** DATASET RECORDS follows **

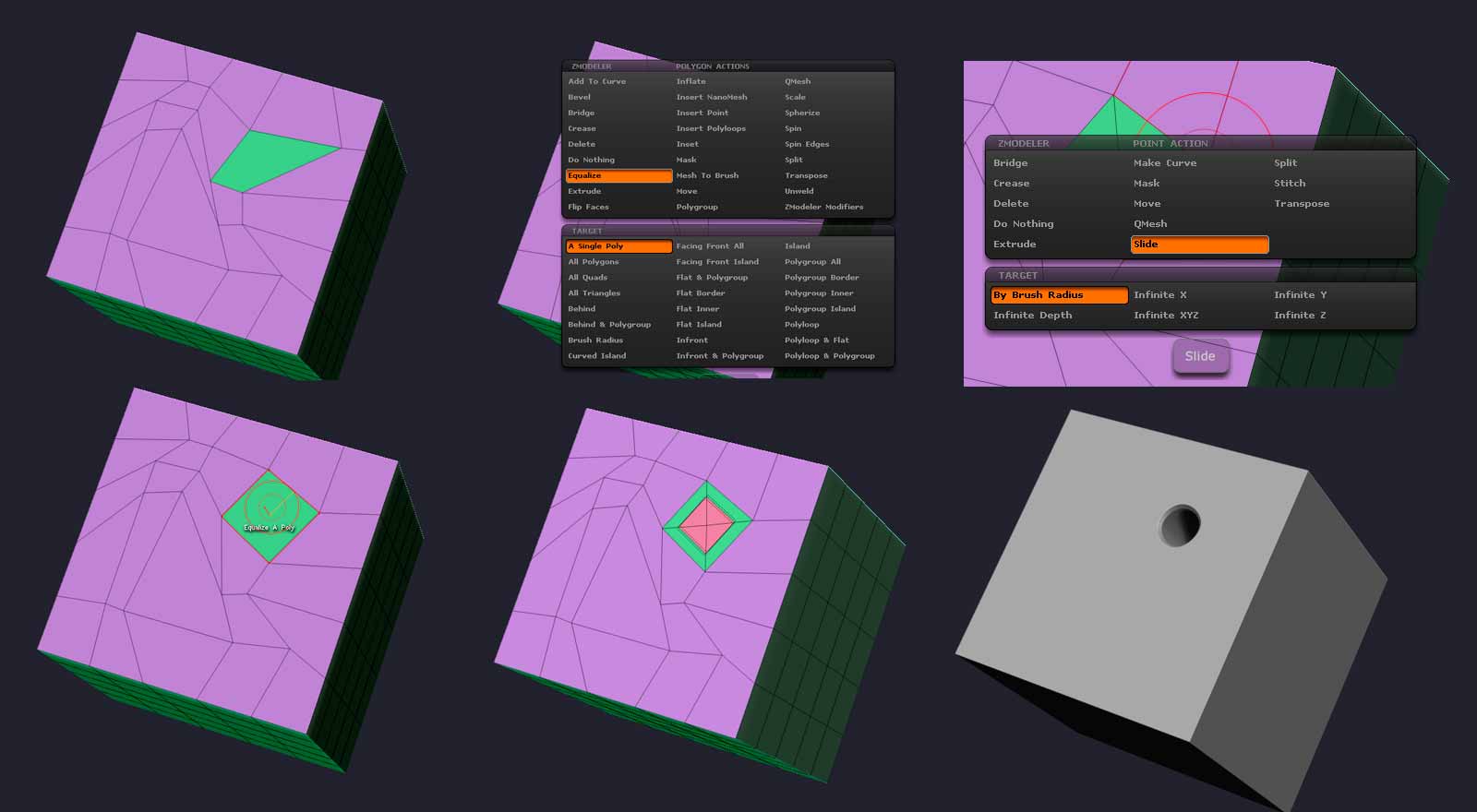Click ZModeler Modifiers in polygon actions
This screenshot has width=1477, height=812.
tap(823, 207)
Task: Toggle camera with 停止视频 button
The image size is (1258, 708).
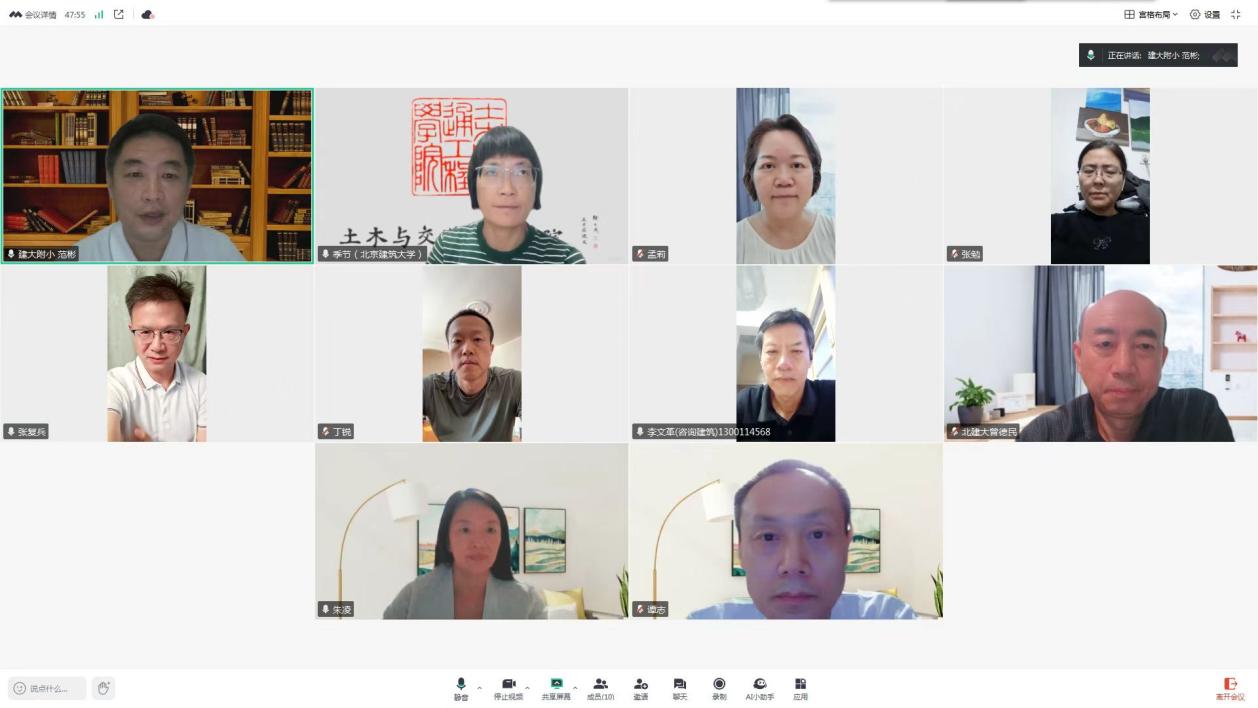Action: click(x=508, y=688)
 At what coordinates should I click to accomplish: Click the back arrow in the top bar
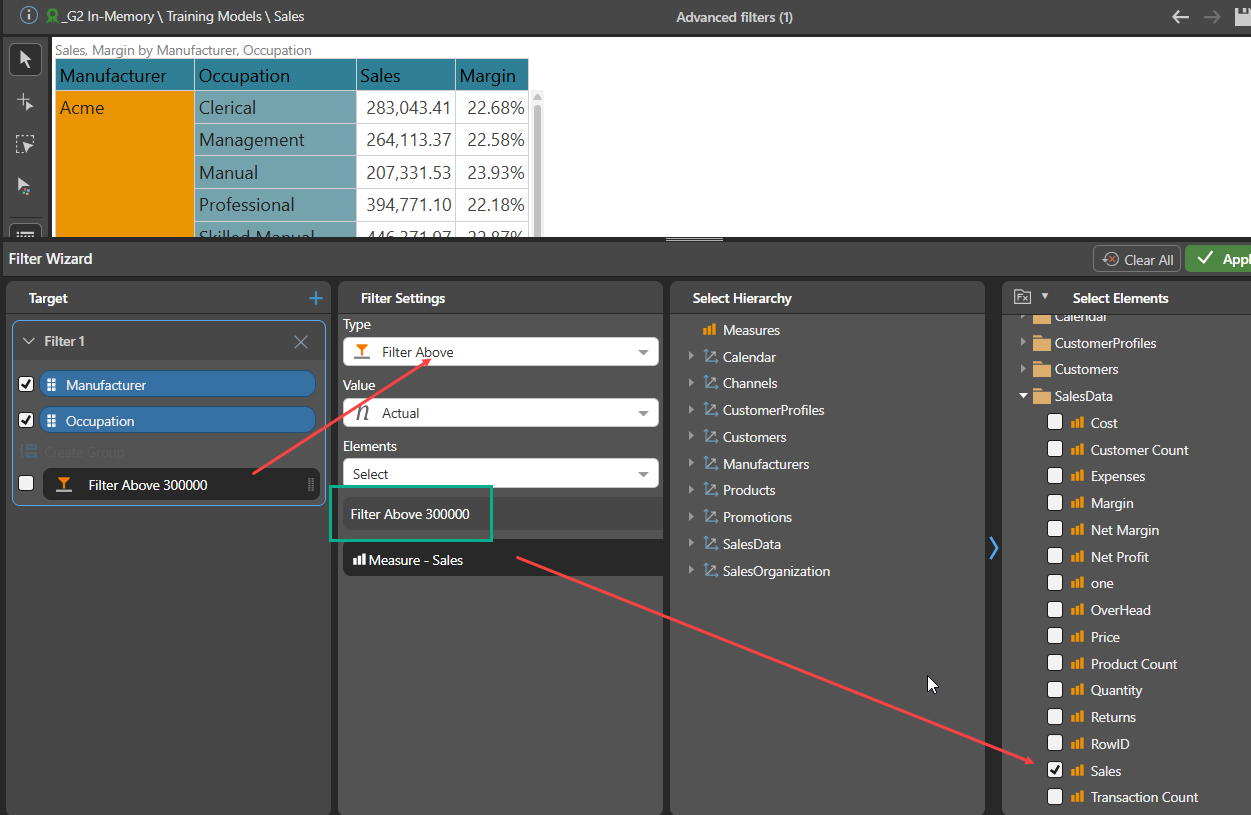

** End of DATASET RECORDS **
** DATASET RECORDS follows **

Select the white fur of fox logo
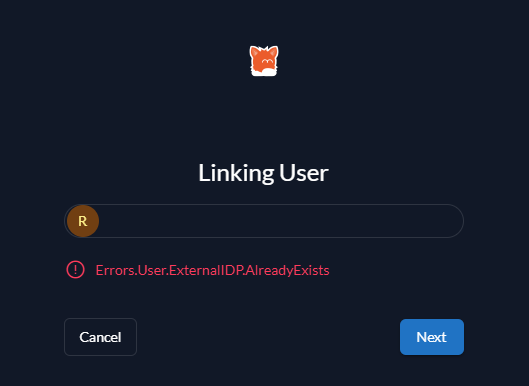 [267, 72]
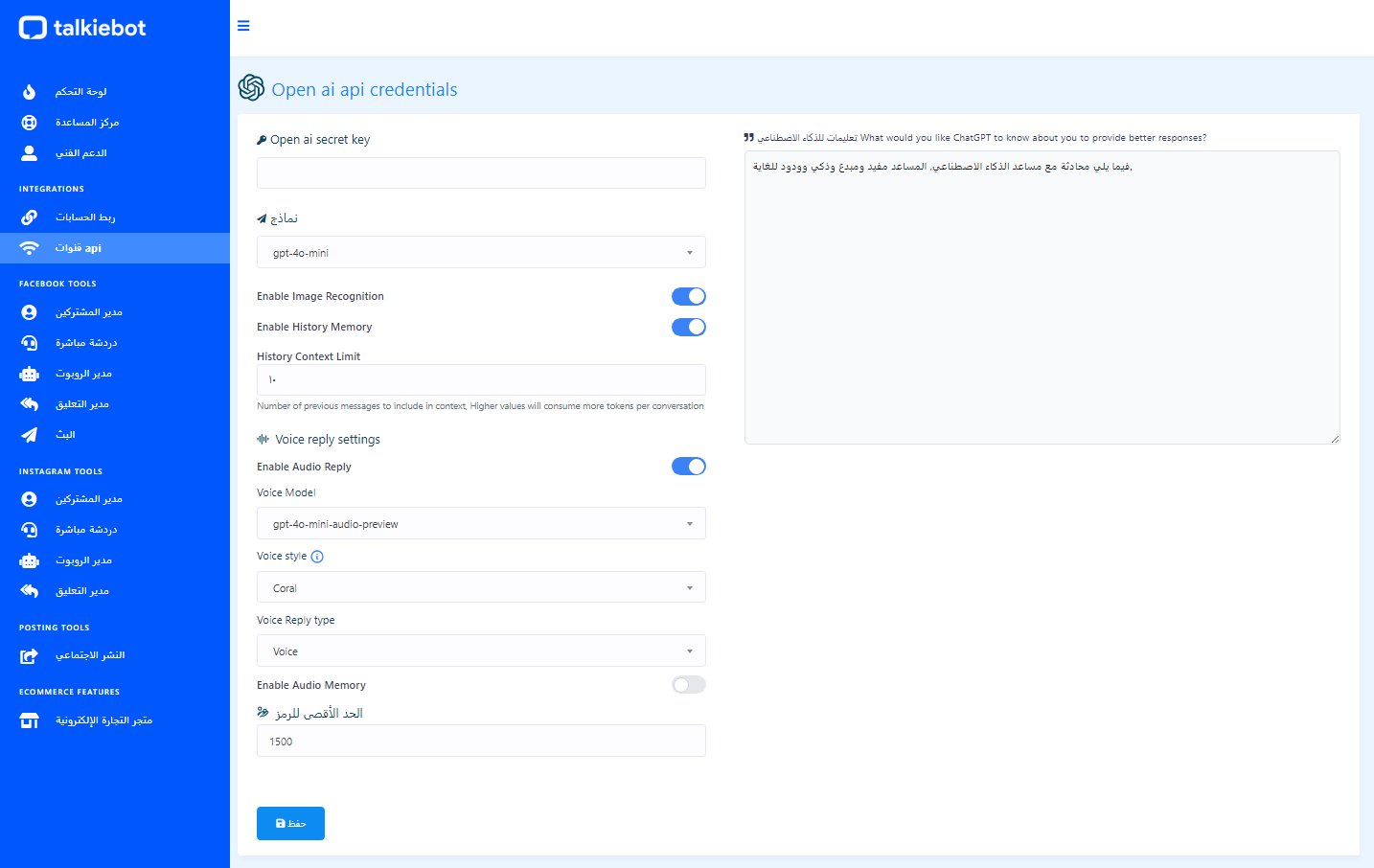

** End of DATASET RECORDS **
** DATASET RECORDS follows **

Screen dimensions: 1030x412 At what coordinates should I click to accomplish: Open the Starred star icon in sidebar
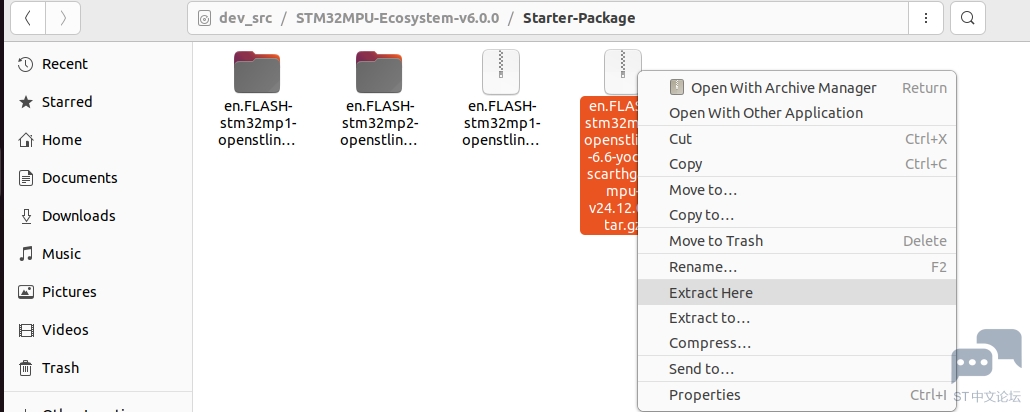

** End of DATASET RECORDS **

PROBLEM DESCRIPTION: Print nothing but the lines above starting with the line that contains "Task: Toggle camera with 停止视频 button" and going on through the line that contains "At what coordinates should I click to accomplish: Click". Leave out the pictures.

EXERCISE ANSWER:
Task: Toggle camera with 停止视频 button
The image size is (1258, 708).
Action: click(x=508, y=688)
 At what coordinates should I click to accomplish: Click the back arrow in the top bar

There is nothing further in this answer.